Certainly, 18-year-old Kaysen must have felt anything except on holiday when she was admitted to McLean. She was sent there following a suicide attempt and a cursory psychiatric evaluation invoking a diagnosis of borderline personality disorder (BPD), a stigmatizing disorder notoriously overdiagnosed in women. Although she was told she had to stay for only a few weeks, Kaysen was a patient for nearly 2 years. Her account questions whether a prolonged hospitalization was medically necessary or was instead a result of an oppressive male-dominated medical establishment.

I admit, I was part of that establishment. I could have been that brash psychiatrist. I diagnosed many more women with BPD than I did men, whom I usually diagnosed with antisocial personality disorder. I asked my supervisor how to treat women with BPD and he smugly replied, “Art, you refer them” — tongue-in-cheek, but nevertheless proud of his sexist remark.

A feminist perspective of BPD theorizes that women with extreme emotional instability — considered the hallmark of BPD — are labeled as such in response to gendered power relations rather than a pathology that is endogenous to women. The feminist framework links diagnostic inequities to a broader political and medical context — the fact that men significantly outnumbered women in the medical profession for many decades.

Now, with women comprising the majority of first-year medical students, psychiatric narratives that have been imposed upon women can be changed, and the ways in which power and oppression have shaped their views of themselves can be resculpted. Furthermore, new storylines can be created (and put to music) that are meaningful for female patients, regardless of labels, diagnostic categories, or the presumed power and expertise of the physician.

As I have written elsewhere, we all have biases and blind spots. Unfortunately, gender myths are ingrained as biases that negatively impact the care, treatment, and diagnosis of women and ethnic minorities. According to the book Unwell Women: Misdiagnosis and Myth in a Man-Made World by feminist theorist Elinor Cleghorn, PhD, “[t]he discrimination women encounter as medical patients is magnified when they are Black, Asian, Indigenous, Latinx, or ethnically diverse; when their access to health services is restricted; and when they don’t identify with the gender norms medicine ascribes to biological womanhood.”

Yet, the question of why women, rather than men, are more frequently diagnosed with BPD remains largely unanswered despite current evidence for the origin of personality disorders in genetics and neurobiology, and despite suggestions that biased sampling is the most likely explanation for gender bias in the diagnosis of BPD. However, the essential issue is whether the larger prevalence in women is due to a biased sample or a biased diagnosis.
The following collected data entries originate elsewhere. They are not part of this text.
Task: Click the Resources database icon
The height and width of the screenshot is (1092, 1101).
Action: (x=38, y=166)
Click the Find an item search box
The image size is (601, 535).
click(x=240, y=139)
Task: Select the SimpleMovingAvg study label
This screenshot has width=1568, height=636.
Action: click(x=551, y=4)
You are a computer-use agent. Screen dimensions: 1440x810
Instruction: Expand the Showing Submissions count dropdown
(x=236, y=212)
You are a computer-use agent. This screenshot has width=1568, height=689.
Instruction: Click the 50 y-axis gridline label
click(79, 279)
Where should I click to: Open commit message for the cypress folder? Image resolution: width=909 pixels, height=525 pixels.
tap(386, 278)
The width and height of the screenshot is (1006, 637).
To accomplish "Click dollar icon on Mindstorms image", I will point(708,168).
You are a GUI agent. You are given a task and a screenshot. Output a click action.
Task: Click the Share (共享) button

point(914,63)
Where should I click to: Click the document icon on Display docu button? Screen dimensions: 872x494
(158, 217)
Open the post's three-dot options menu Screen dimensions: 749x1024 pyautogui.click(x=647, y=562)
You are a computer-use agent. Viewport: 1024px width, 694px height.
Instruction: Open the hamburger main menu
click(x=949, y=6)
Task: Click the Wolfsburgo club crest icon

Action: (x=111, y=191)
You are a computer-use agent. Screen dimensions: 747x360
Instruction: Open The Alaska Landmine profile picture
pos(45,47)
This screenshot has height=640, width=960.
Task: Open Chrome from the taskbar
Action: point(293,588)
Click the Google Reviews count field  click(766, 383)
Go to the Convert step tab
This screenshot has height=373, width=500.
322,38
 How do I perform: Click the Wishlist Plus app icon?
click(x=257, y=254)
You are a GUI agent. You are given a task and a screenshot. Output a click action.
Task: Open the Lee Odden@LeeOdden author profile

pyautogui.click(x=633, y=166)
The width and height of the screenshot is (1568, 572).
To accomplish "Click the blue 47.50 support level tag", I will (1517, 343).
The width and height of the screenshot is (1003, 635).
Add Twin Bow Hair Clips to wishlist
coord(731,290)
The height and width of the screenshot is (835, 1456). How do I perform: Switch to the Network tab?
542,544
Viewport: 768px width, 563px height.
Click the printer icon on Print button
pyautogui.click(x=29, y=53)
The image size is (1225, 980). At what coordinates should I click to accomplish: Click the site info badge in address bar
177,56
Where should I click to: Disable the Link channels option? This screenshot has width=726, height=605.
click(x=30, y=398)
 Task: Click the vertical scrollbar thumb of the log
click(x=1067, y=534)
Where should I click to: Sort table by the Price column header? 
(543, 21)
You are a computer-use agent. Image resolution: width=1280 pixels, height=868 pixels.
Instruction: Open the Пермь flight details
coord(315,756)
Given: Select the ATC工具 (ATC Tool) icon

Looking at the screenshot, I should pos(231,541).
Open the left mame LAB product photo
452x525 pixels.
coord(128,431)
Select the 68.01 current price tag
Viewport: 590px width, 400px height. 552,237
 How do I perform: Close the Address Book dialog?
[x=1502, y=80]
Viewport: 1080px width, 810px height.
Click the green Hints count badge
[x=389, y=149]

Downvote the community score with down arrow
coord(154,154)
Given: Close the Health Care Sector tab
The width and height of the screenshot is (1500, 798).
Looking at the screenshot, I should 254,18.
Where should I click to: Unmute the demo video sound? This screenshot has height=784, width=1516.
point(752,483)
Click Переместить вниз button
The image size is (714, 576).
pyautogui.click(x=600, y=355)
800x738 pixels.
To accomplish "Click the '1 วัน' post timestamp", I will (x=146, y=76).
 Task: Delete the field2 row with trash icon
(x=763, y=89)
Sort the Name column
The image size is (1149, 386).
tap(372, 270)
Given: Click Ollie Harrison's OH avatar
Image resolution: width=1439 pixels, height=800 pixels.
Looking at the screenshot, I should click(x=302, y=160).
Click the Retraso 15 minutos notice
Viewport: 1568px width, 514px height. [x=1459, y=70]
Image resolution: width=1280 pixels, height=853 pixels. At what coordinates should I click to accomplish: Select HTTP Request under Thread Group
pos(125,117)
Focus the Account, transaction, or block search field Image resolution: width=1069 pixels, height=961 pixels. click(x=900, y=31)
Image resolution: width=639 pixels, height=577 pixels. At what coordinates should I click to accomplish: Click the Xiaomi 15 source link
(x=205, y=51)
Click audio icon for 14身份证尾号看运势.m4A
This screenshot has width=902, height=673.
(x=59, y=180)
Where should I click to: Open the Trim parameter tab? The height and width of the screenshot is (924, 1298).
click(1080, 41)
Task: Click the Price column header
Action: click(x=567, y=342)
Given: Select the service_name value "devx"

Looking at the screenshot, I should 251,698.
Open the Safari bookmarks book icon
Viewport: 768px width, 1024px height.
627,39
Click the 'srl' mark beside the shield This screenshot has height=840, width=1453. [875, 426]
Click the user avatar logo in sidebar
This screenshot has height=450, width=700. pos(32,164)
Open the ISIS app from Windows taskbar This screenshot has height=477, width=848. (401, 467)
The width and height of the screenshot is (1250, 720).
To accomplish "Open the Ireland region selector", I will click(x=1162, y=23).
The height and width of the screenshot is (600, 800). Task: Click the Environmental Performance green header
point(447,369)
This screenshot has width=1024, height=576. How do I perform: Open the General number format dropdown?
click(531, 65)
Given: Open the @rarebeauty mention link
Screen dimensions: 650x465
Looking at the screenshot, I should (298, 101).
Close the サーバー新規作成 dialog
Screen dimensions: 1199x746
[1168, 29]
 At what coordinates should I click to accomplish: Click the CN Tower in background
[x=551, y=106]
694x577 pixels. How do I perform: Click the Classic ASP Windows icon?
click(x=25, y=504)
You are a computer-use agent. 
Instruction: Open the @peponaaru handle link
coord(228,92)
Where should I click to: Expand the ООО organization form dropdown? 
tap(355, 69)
The bulk of the evidence suggests the latter. In fact, medical myths about gender roles have existed for centuries, with its foundation cemented in ancient Greece — and women are still victims of gender and diagnostic bias today. Bias in medical knowledge, research, and practice has resulted in inadequate treatment of women’s pain and a host of other conditions including heart disease, bleeding, and autoimmune disorders — and especially mental health disorders. Physicians must make a concerted effort to be aware of their biases and rectify them in order to best serve their patients.

Although the medical profession is working to revamp its practices and eliminate explicit forms of discrimination and more subtler microaggressions — indirect expressions of prejudice that contribute to the maintenance of existing power structures — there is a long legacy to quash when it comes to women’s bodies and minds.

Women like Kaysen in search of an honest and accurate diagnosis continue to struggle against thinly disguised misogyny in medical orthodoxy.

Arthur Lazarus, MD, MBA, is a member of the Physician Leadership Journal editorial board, a 2021-2022 Doximity Luminary Fellow, and an adjunct professor of psychiatry at the Lewis Katz School of Medicine at Temple University in Philadelphia.